Procreating With Dead
Artists
The role of the art
critic in L.A.: a public discussion
Betty Ann Brown, Peter
Frank & Michael Duncan
Butterfields (an eBay company), formerly Butterfield & Butterfield
This event was organized by the Art Dealers
Association of Southern California, for what purpose it can only be imagined. A
gentleman rises with a microphone and begins: is he Mr. Butterfield or Mr.
Butterfield? Neither; he is an ADASC representative. One by one the critics
identify themselves and explain the critical basis of their work: "all
criticism is subjective," says Betty Ann Brown, "and anyone who
disagrees is ignorant." In this, if in nothing else, L.A.'s art critics
are agreed. An advantageous position: if criticism is not objective, it is what
you or I say it is, let alone art. Clement Greenberg realized that there was
something which was kitsch and something which was something else again, and
this was a major discovery; "quality," however, says Betty Ann Brown, "is a dangerous word," because it keeps
down the socially disadvantaged. Indeed, this self-described
"feminist" critic holds that self-expression itself, the "means
of production," is too narrowly held, and it is her role as a critic to
expand its holdings. If you have read Betty Ann Brown's reviews in ArtScene,
you know her. She talks very much the way she writes.
Now, you or I may say that a critic with no grasp of his trade may well throw
up his hands and say "all is good" with a Druidical blessing, or we
might dismiss the whole business as a somewhat antiquarian vessel of wrath. You
or I have not been asked yet. First all the participants must address, for some
reason, the County Museum's Made In California
show, and this includes the moderator, who is the West Coast man for the
American Art branch of the Smithsonian Institution, a polished individual who
justifies his expertise in these matters by describing his championship of R.B.

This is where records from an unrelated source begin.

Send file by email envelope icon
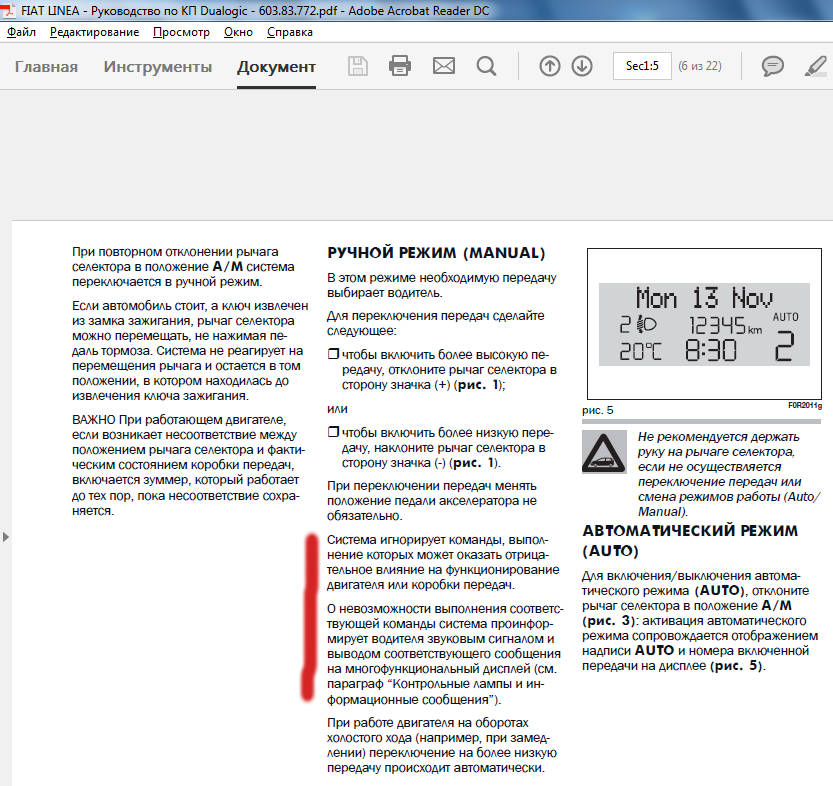833x786 pixels. tap(443, 67)
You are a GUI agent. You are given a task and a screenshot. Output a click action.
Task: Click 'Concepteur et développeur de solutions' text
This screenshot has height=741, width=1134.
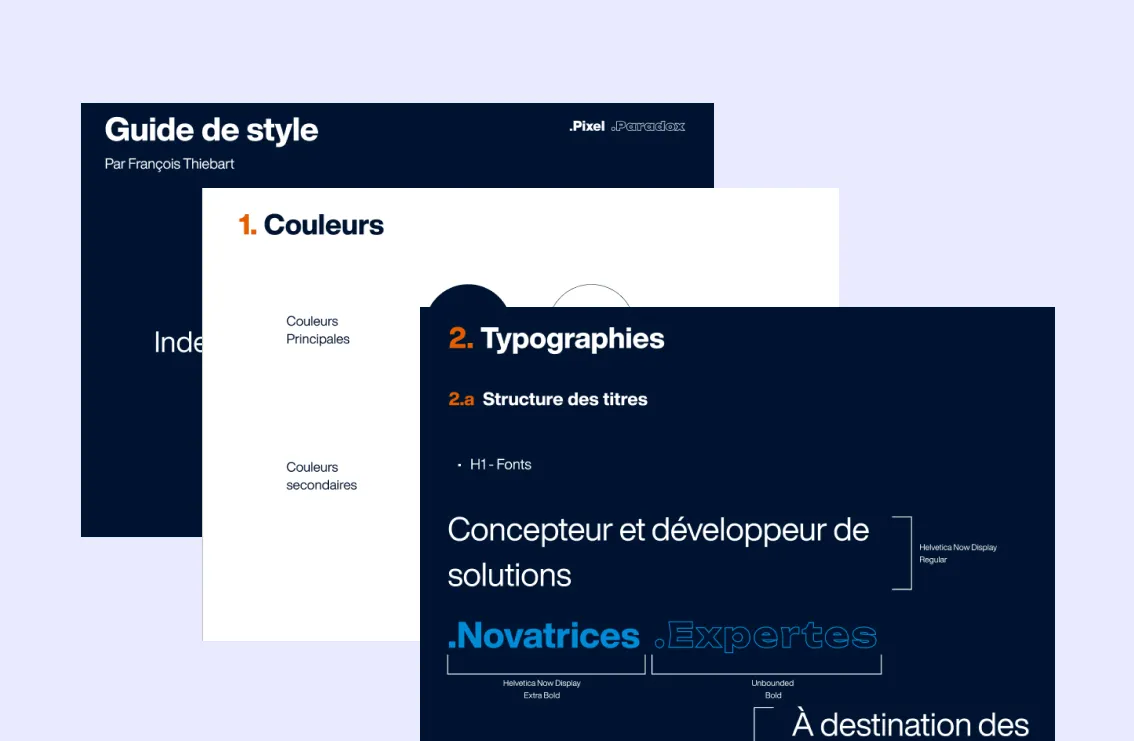coord(657,551)
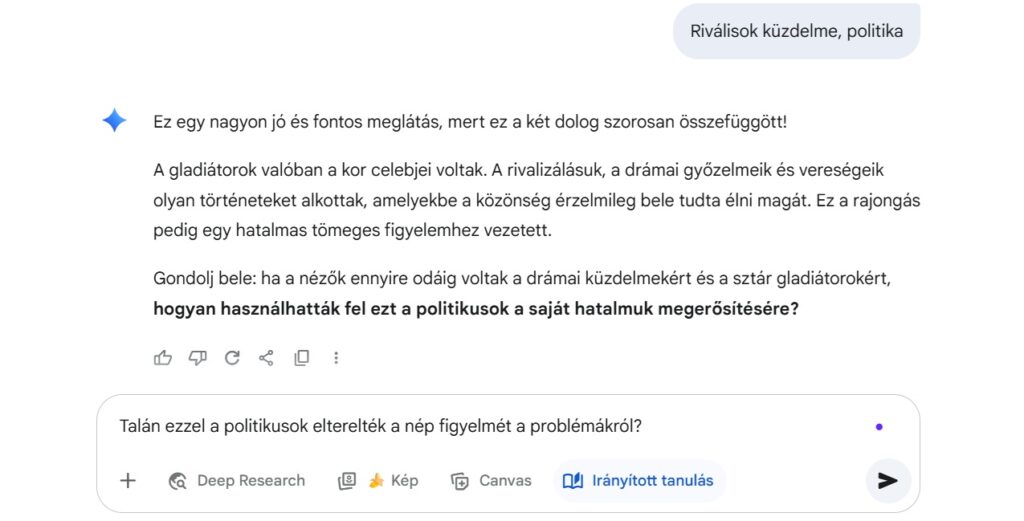The image size is (1024, 521).
Task: Open the three-dot more options menu
Action: coord(336,358)
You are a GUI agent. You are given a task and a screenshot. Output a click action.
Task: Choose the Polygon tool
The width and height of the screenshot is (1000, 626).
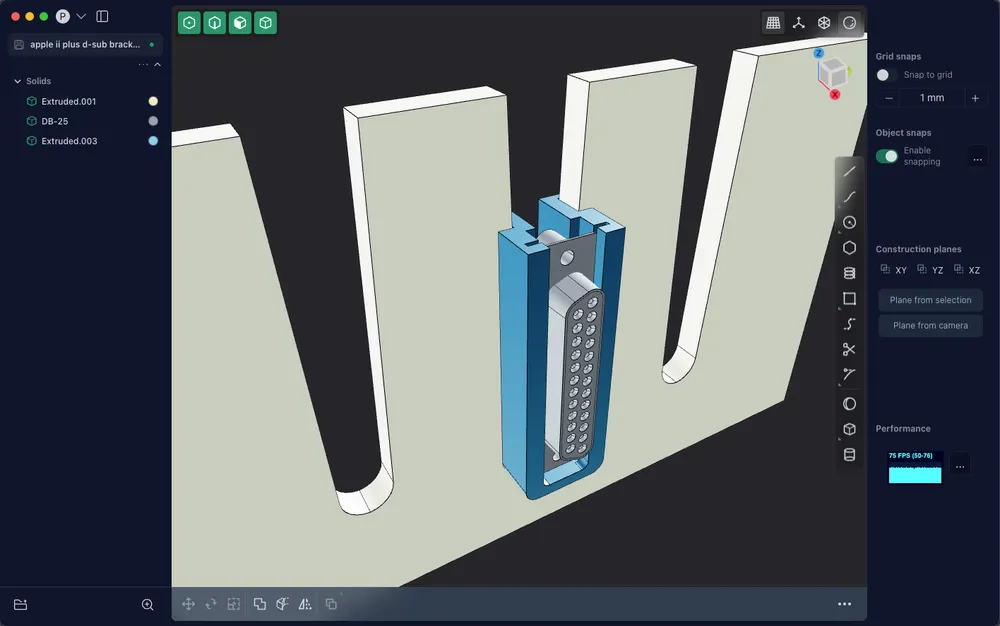[849, 248]
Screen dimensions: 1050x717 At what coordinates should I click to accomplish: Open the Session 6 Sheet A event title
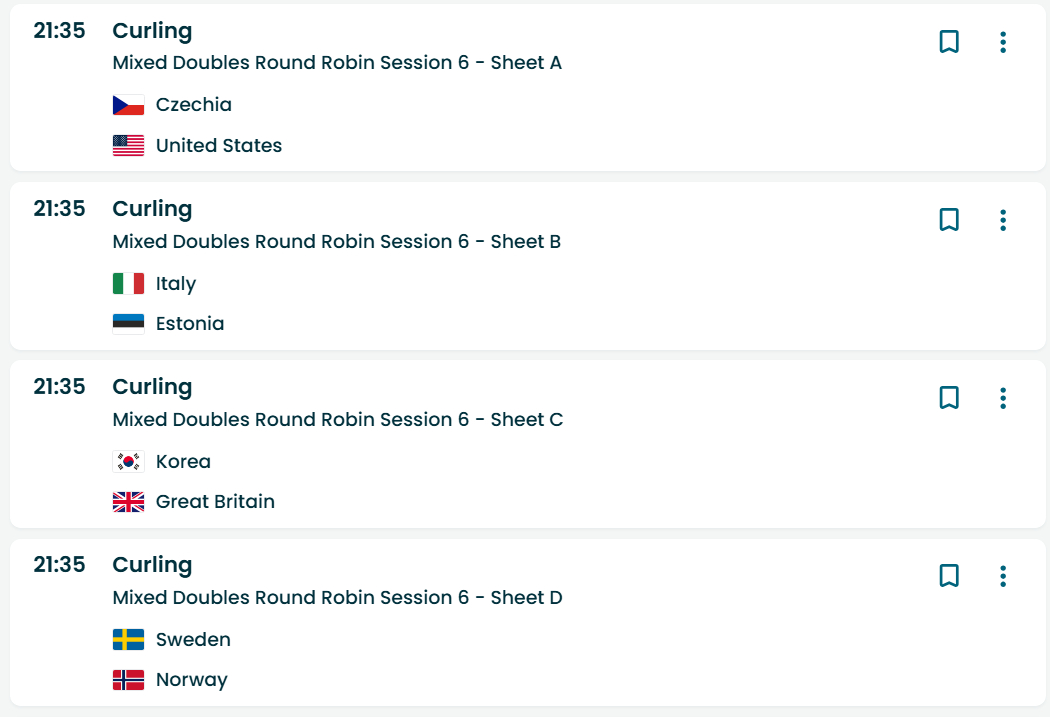337,63
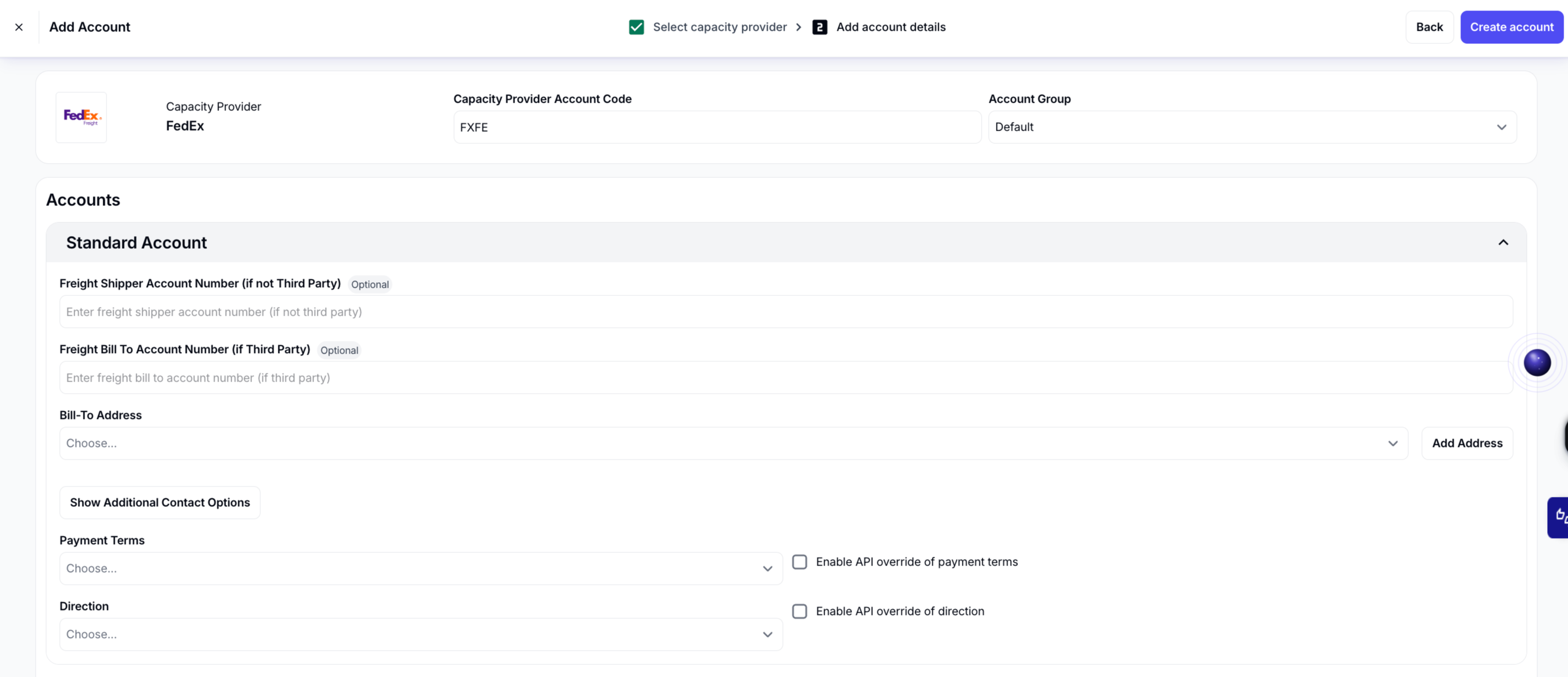Image resolution: width=1568 pixels, height=677 pixels.
Task: Click the floating purple orb assistant icon
Action: coord(1536,363)
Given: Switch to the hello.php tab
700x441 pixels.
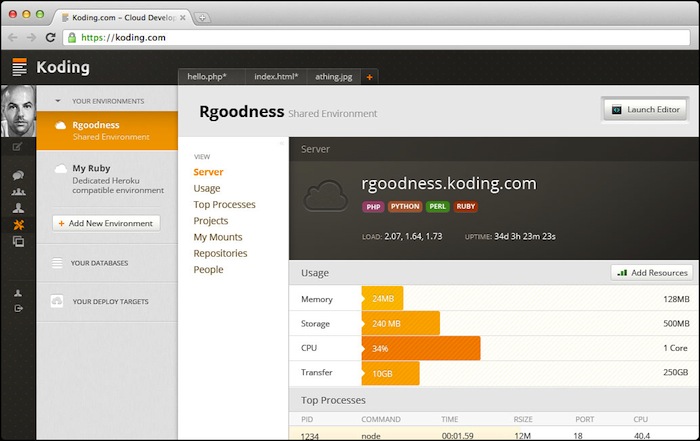Looking at the screenshot, I should 209,76.
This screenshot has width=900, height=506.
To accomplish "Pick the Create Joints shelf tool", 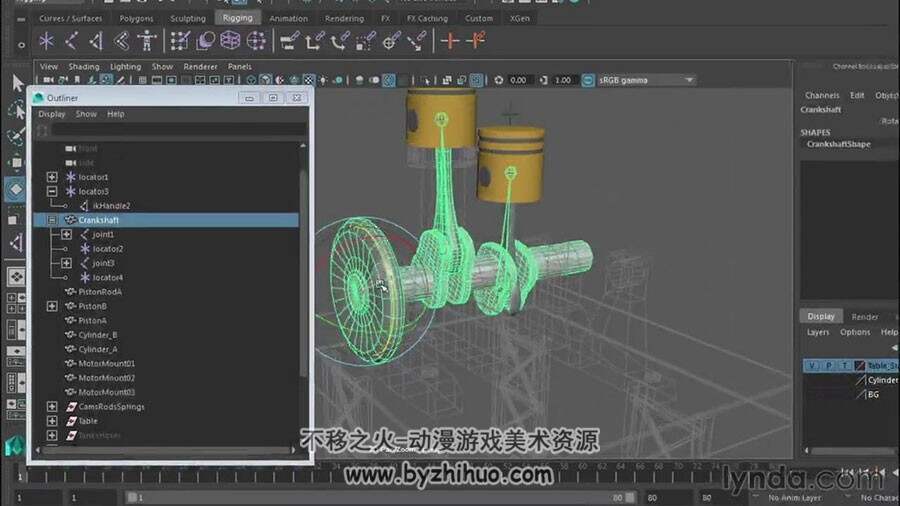I will [72, 41].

Kitaj, who lives in Westwood. He, the West Coast SI man, has mixed feelings
about Made In California, and so do they all,
at some length. Much work that ought to have been done was not done, points out
Michael Duncan.
Here the question is thrown to the audience. One fellow asks if Peter Frank
meant that "co-creating with dead artists" precluded the work of the
living. Not at all is the reply, but as Betty Ann Brown says, none of them is a
professional journalist; they all have other jobs.